Ma femme et moi nous occupons du rattrapage d'un de
nos petits voisins de 13 ans, élève dans un collège. Il croit que 6*2 = 6 et,
lorsqu'on lui dicte un petit texte, il écrit "jaitai" pour "j'étais". Cela n'a
pas empêché ses maîtres de le faire passer en cinquième.
Je me demande ce que peut comprendre un élève qui
ne possède pas les connaissances de base et pour qui la lecture est fatigante
(on a du mal à lire quand on interprète l'écrit de façon phonétique).

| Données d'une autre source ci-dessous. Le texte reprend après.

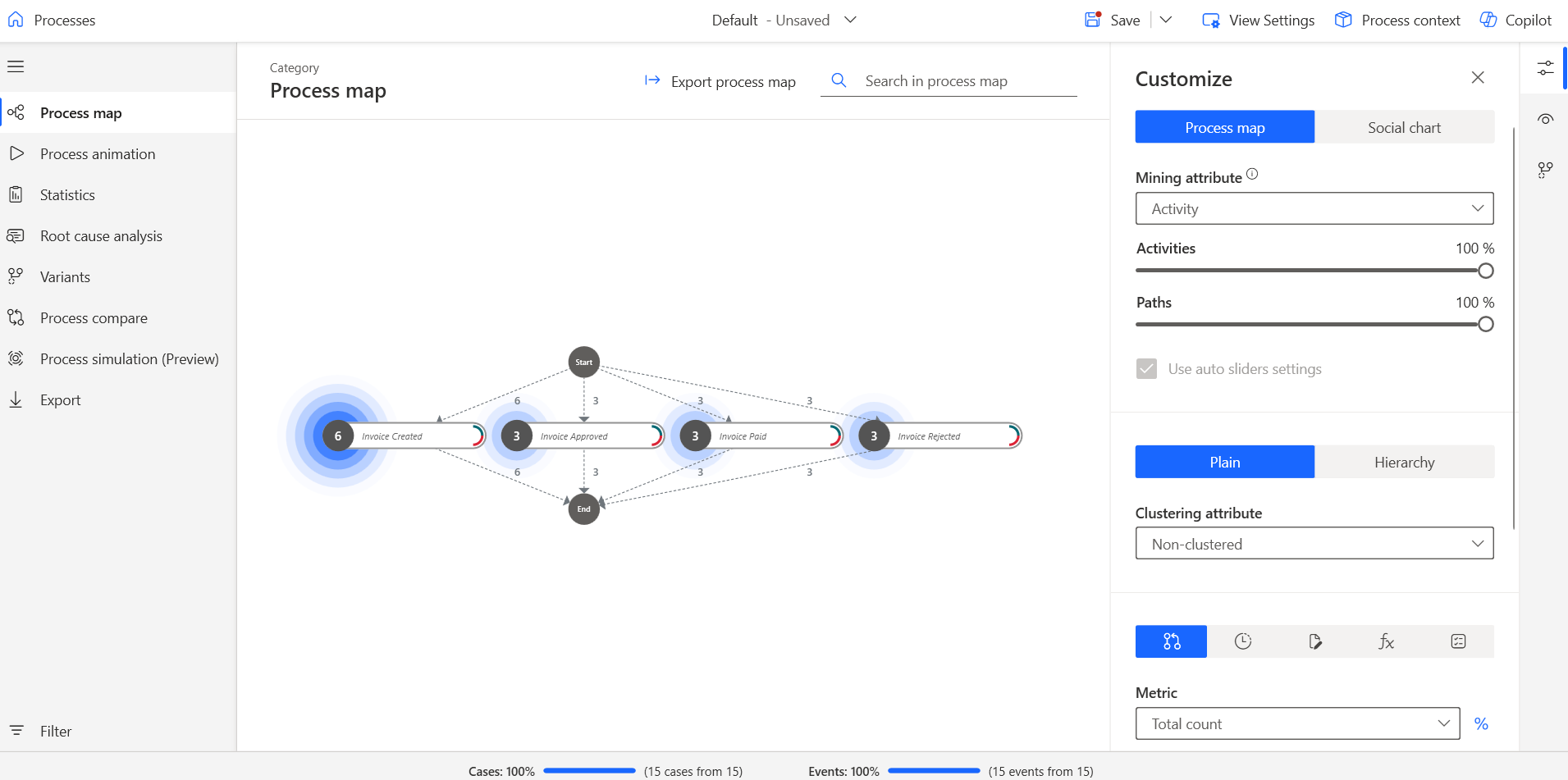The height and width of the screenshot is (780, 1568).
Task: Open the Total count Metric dropdown
Action: tap(1296, 723)
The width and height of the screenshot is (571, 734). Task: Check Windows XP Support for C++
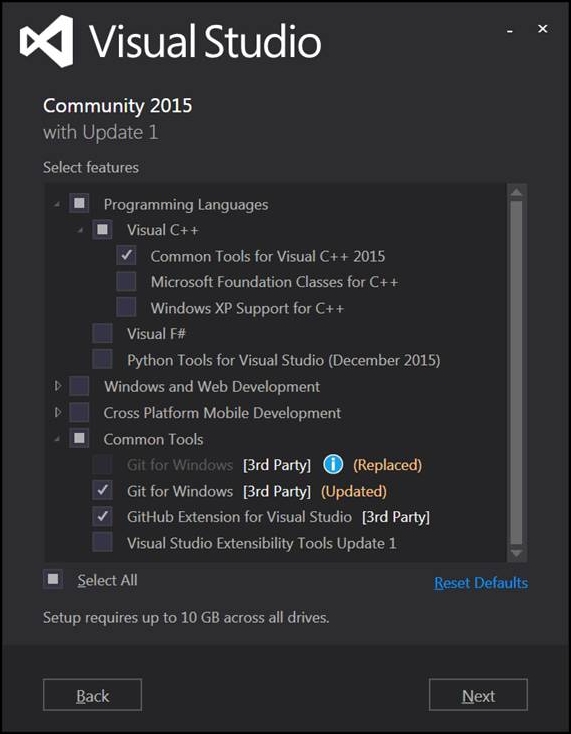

Il lui
faudrait un bon instituteur, plus qu'un professeur, et des cours de rattrapage
plutôt que les cours du programme.
Mais il est arrivé à une amie, professeur de
français en lycée, l'aventure suivante. Après avoir fait un cours sur un point
du programme, elle s'est aperçue que les élèves ne l'avaient pas compris. Alors
elle a refait le cours. Les élèves ont compris, mais elle s'est fait
réprimander par l'inspecteur : "Vous devez avancer et couvrir le programme,
a-t-il dit, et non refaire un cours que vous aviez déjà fait". Ainsi le
fonctionnement de la machine compte davantage que la compréhension, dont on ne
se soucie pas.
Il se peut que des garçons comme notre petit
voisin, dressés à ne rien comprendre, passent d'une classe à l'autre jusqu'à la
terminale et qu'ils passent même le bac, l'objectif des 80 % de bacheliers
dans chaque génération étant formulé en termes quantitatifs et non qualitatifs.
Le système scolaire apparaît alors comme une garderie où l'on parque des
adolescents qui attendront que le temps passe.
* *
"Savoir compter" est aussi rare que savoir lire.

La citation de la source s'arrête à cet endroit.